Many of these ciphers rely on bit-manipulating operations in order to transform back and forth between plaintext and ciphertext. While easily implemented in dedicated hardware blocks, some of these bit-manipulating operations are computationally expensive when performed in software.
In systems that do a fair amount of encryption/decryption, implementing the symmetric-key ciphers in hardware is the preferred way to accelerate their execution. There are, however, systems in which hardware cryptographic acceleration is unnecessary or inappropriate.
Examples may include systems that perform only a moderate amount of encryption/decryption, systems that demand more cryptographic processing flexibility than that achieved by hardware acceleration, and/or systems that cannot afford the cost of cryptographic acceleration.
In cases where acceleration is not the answer, intelligent software implementations of cryptographic algorithms in general and of symmetric-key ciphers in particular may prove essential.
This article discusses software implementations of symmetric-key ciphers, taking a look at several algorithm-level optimizations as well as low-level instruction selection approaches. Results obtained from running un-optimized and optimized symmetric-key ciphers on our target platform, Analog Devices' Blackfin processor, prove that significant acceleration of symmetric-key ciphers can be attained in software.
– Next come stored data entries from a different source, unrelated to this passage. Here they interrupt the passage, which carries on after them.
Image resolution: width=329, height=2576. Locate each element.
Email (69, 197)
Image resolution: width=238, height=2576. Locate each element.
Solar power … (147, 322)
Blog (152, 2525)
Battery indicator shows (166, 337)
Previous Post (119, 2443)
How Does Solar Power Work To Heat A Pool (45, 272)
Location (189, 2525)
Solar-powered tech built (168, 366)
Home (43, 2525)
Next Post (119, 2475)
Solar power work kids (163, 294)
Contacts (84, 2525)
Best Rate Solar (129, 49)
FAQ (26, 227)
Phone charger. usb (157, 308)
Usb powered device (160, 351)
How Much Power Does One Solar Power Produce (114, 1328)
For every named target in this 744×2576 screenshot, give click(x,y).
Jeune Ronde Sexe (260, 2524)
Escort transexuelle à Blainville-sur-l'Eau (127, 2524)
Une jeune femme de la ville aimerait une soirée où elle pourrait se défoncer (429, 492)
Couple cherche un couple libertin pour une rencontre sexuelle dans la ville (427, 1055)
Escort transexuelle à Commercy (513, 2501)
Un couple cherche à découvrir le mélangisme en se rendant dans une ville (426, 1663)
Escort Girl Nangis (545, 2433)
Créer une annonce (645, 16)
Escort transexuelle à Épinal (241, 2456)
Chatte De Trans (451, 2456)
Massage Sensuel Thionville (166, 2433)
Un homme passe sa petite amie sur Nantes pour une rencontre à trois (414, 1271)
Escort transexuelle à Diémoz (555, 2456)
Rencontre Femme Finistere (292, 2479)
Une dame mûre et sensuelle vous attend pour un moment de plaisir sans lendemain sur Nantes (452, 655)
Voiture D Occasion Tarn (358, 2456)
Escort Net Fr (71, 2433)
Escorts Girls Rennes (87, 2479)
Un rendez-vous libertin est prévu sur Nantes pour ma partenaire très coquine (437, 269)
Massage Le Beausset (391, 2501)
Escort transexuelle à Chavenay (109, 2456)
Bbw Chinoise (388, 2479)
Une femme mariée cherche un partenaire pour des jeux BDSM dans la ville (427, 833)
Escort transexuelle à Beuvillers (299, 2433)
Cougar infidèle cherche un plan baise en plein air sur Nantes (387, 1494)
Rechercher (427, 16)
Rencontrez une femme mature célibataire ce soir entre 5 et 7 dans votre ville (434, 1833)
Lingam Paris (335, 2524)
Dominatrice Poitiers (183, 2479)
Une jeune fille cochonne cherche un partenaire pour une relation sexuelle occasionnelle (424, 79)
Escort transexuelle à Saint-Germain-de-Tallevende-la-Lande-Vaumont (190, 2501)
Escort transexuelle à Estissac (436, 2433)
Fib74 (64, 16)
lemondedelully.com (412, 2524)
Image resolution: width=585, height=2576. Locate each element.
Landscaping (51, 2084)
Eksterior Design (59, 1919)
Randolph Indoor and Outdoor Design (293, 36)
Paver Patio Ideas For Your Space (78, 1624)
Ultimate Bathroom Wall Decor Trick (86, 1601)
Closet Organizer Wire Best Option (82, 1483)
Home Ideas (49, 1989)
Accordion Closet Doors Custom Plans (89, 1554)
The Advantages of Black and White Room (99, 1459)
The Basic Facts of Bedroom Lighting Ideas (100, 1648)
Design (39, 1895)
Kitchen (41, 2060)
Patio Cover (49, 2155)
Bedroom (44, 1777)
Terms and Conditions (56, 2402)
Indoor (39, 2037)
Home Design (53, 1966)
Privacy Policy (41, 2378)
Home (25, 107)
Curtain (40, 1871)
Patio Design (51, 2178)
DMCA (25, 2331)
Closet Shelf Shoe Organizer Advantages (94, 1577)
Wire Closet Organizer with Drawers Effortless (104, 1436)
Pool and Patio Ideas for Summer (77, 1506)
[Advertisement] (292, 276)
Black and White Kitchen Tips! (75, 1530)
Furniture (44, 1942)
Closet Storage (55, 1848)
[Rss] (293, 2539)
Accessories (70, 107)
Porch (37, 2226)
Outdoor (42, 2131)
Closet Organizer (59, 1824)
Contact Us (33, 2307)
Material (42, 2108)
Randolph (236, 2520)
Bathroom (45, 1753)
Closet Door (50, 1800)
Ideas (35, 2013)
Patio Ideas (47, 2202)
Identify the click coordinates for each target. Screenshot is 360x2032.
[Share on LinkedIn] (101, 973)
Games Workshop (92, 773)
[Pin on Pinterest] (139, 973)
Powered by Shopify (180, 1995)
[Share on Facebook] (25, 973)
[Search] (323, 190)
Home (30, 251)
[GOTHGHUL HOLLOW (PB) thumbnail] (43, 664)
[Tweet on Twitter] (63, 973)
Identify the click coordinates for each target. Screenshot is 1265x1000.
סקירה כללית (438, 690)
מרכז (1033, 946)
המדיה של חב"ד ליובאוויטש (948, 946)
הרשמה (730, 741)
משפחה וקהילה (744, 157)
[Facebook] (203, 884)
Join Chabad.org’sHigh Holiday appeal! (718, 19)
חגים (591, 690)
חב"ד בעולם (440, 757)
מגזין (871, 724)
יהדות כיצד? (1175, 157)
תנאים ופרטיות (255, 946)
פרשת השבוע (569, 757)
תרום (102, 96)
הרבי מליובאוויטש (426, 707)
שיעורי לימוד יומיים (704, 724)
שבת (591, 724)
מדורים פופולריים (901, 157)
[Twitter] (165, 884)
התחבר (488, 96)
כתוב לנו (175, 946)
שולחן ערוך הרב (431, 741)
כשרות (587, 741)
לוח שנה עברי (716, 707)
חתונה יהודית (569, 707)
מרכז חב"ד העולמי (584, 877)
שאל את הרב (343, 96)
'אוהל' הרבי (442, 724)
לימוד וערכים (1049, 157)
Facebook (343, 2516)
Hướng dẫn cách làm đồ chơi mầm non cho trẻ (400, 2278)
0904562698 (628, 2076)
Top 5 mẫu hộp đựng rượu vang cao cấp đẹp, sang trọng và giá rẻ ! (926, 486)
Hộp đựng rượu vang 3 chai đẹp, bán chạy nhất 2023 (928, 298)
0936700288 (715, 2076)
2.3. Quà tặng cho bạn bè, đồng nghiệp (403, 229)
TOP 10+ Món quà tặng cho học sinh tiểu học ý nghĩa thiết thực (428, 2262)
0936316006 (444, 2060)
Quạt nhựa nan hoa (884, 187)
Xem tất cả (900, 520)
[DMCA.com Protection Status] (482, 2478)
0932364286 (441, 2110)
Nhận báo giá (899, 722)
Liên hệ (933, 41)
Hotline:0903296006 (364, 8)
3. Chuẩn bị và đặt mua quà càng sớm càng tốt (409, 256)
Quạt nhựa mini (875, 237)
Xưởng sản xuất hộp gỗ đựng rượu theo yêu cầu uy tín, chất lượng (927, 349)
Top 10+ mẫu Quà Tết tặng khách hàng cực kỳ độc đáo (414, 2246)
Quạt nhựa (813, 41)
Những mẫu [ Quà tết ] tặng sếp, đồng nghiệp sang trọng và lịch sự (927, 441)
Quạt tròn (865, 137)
A review of Symmetric-Key Cipher
basics
Symmetric-key ciphers (Figure 1, below)
are so named because both ends to a secure communication require access
to the same key. This key is used both for encryption, transforming the
clear plain text into obfuscated cipher text, and for decryption,
recovering the plain text from the obfuscated cipher text.
![]() |
| Figure 1 - Symmetric-Key Ciphers |
Both parties to a secure communication should maintain the secrecy of the symmetric-key. If an unauthorized party gained access to the symmetric-key, such a party would be able to decrypt the ciphertext and consequently break the confidentiality of the communication. Because of the secrecy requirement on the key used in symmetric-key ciphers, such ciphers are also referred to as secret-key, or private-key, ciphers.
Symmetric-key ciphers can be found in a range of security protocols. Internet Protocol security (IPSec), which is a framework of open standards for protecting communications over IP networks, uses symmetric-key ciphers to implement, among other things, data confidentiality.
Every time an employee establishes a Virtual Private Network (VPN) connection to remotely access company computing resources, the symmetric-key ciphers operating within the IPSec framework provide the confidentiality of the communication link.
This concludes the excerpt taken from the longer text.